# WORKING DATA:
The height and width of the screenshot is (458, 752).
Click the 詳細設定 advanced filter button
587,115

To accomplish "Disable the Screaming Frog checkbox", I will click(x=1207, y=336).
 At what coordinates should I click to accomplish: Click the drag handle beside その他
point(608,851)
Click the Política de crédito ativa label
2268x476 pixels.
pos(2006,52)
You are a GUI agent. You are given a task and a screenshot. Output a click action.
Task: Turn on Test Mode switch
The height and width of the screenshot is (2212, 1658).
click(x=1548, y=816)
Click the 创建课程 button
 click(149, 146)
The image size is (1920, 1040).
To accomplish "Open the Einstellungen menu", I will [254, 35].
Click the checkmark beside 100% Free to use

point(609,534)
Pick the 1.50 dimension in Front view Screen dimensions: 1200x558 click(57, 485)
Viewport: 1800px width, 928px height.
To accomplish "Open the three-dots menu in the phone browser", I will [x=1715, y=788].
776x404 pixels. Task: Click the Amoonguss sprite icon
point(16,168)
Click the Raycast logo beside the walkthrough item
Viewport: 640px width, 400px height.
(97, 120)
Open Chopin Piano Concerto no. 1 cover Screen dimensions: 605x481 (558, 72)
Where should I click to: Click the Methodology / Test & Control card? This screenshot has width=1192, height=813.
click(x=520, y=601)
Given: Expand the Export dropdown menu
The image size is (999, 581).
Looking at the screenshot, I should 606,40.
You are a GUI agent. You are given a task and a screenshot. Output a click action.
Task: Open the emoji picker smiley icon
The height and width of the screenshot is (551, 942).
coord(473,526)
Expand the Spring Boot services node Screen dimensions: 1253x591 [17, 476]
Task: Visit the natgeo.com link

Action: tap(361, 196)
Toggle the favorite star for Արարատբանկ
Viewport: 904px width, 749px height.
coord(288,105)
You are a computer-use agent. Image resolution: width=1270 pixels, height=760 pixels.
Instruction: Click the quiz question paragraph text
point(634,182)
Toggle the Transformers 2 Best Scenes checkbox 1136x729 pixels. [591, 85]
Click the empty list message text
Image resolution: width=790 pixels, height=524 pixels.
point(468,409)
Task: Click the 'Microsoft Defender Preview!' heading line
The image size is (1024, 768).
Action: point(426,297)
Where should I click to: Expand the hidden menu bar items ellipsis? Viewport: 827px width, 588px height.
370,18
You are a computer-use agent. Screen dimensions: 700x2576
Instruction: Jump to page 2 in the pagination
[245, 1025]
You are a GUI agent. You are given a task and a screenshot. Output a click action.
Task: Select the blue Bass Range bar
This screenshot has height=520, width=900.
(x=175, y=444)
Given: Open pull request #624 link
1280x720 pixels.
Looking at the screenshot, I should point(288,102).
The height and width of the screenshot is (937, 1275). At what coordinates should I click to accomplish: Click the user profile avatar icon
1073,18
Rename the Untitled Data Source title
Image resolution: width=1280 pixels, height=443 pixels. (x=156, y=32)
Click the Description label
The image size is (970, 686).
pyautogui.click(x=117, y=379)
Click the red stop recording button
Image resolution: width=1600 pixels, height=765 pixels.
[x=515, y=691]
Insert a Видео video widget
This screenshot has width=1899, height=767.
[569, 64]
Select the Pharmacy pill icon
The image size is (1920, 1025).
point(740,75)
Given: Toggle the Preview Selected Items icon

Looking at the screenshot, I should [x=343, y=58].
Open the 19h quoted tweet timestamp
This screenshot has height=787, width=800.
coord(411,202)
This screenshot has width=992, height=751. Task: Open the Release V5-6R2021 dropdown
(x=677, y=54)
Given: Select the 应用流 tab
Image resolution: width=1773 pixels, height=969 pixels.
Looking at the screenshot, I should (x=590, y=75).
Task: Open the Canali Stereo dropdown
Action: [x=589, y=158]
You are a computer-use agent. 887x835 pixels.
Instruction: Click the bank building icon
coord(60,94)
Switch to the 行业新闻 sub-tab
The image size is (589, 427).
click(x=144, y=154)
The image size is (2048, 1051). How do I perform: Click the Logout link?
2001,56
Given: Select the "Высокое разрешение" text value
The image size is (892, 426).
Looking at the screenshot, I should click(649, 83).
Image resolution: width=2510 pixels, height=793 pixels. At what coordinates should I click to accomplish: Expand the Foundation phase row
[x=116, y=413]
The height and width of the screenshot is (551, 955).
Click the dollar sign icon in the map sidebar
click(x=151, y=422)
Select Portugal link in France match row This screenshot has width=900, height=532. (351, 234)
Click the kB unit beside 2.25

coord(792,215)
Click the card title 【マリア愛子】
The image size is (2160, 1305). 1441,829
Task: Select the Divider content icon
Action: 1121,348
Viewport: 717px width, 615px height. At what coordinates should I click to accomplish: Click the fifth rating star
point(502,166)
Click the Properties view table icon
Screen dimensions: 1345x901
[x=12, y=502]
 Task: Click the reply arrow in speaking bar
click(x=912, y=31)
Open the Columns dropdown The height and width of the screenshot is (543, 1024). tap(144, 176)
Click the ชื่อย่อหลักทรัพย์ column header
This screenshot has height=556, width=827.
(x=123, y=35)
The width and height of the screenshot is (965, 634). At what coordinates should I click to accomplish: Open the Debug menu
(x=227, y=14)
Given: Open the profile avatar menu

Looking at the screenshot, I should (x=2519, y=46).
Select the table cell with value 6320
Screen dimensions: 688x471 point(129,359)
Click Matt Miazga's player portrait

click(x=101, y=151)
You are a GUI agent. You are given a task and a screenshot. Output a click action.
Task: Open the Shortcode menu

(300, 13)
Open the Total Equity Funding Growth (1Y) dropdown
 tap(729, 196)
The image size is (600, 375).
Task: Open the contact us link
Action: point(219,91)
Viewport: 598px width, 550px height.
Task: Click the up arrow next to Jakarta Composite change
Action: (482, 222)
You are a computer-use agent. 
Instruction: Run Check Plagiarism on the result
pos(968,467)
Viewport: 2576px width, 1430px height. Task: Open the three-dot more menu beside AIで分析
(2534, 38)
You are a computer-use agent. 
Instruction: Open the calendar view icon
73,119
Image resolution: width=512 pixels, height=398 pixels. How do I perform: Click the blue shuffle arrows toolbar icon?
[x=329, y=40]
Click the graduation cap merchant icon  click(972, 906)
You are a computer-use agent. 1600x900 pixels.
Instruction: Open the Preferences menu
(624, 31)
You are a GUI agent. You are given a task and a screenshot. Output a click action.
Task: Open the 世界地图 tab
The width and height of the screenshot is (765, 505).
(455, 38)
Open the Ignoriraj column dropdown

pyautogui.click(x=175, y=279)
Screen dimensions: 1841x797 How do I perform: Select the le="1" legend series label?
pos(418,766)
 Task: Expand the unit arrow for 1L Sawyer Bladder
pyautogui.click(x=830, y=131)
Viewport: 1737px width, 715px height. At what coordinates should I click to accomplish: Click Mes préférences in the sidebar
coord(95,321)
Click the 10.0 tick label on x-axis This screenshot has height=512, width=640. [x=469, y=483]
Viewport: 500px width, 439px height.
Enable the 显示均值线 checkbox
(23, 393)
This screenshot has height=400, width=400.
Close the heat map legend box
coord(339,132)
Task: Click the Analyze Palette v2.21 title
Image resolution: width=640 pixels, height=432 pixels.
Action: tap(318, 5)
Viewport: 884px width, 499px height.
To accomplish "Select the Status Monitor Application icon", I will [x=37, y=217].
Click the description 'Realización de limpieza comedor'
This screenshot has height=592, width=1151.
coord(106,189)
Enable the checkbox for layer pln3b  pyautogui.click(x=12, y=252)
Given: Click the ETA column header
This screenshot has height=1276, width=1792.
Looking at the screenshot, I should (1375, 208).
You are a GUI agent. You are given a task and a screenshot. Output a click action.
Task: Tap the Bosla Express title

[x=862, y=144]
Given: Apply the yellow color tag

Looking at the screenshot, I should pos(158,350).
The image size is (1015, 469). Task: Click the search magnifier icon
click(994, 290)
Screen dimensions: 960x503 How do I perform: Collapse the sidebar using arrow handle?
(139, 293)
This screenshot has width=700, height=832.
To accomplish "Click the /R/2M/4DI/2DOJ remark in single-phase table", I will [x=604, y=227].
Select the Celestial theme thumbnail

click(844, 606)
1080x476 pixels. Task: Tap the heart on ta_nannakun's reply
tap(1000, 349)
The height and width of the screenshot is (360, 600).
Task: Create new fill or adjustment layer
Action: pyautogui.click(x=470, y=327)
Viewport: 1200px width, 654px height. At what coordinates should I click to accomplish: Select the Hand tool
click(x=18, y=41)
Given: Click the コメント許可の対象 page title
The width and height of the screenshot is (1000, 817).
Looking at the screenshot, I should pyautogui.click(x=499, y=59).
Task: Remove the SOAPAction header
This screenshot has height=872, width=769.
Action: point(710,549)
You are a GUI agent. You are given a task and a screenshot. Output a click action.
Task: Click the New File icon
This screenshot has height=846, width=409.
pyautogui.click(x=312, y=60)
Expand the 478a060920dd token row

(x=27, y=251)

# EXERCISE DIRECTIONS:
Could you return, word for word, only the lines running from the first line of the material above to the line that contains "Task: Click the 'Microsoft", inclusive?

# WRITTEN REPLY:
The height and width of the screenshot is (458, 752).
Click the 詳細設定 advanced filter button
587,115

To accomplish "Disable the Screaming Frog checkbox", I will click(x=1207, y=336).
 At what coordinates should I click to accomplish: Click the drag handle beside その他
point(608,851)
Click the Política de crédito ativa label
2268x476 pixels.
pos(2006,52)
You are a GUI agent. You are given a task and a screenshot. Output a click action.
Task: Turn on Test Mode switch
The height and width of the screenshot is (2212, 1658).
click(x=1548, y=816)
Click the 创建课程 button
 click(149, 146)
The image size is (1920, 1040).
To accomplish "Open the Einstellungen menu", I will [254, 35].
Click the checkmark beside 100% Free to use

point(609,534)
Pick the 1.50 dimension in Front view Screen dimensions: 1200x558 click(57, 485)
Viewport: 1800px width, 928px height.
To accomplish "Open the three-dots menu in the phone browser", I will [x=1715, y=788].
776x404 pixels. Task: Click the Amoonguss sprite icon
point(16,168)
Click the Raycast logo beside the walkthrough item
Viewport: 640px width, 400px height.
(97, 120)
Open Chopin Piano Concerto no. 1 cover Screen dimensions: 605x481 (558, 72)
Where should I click to: Click the Methodology / Test & Control card? This screenshot has width=1192, height=813.
click(x=520, y=601)
Given: Expand the Export dropdown menu
The image size is (999, 581).
Looking at the screenshot, I should 606,40.
You are a GUI agent. You are given a task and a screenshot. Output a click action.
Task: Open the emoji picker smiley icon
The height and width of the screenshot is (551, 942).
coord(473,526)
Expand the Spring Boot services node Screen dimensions: 1253x591 [17, 476]
Task: Visit the natgeo.com link

Action: tap(361, 196)
Toggle the favorite star for Արարատբանկ
Viewport: 904px width, 749px height.
coord(288,105)
You are a computer-use agent. Image resolution: width=1270 pixels, height=760 pixels.
Instruction: Click the quiz question paragraph text
point(634,182)
Toggle the Transformers 2 Best Scenes checkbox 1136x729 pixels. [591, 85]
Click the empty list message text
Image resolution: width=790 pixels, height=524 pixels.
point(468,409)
Task: Click the 'Microsoft Defender Preview!' heading line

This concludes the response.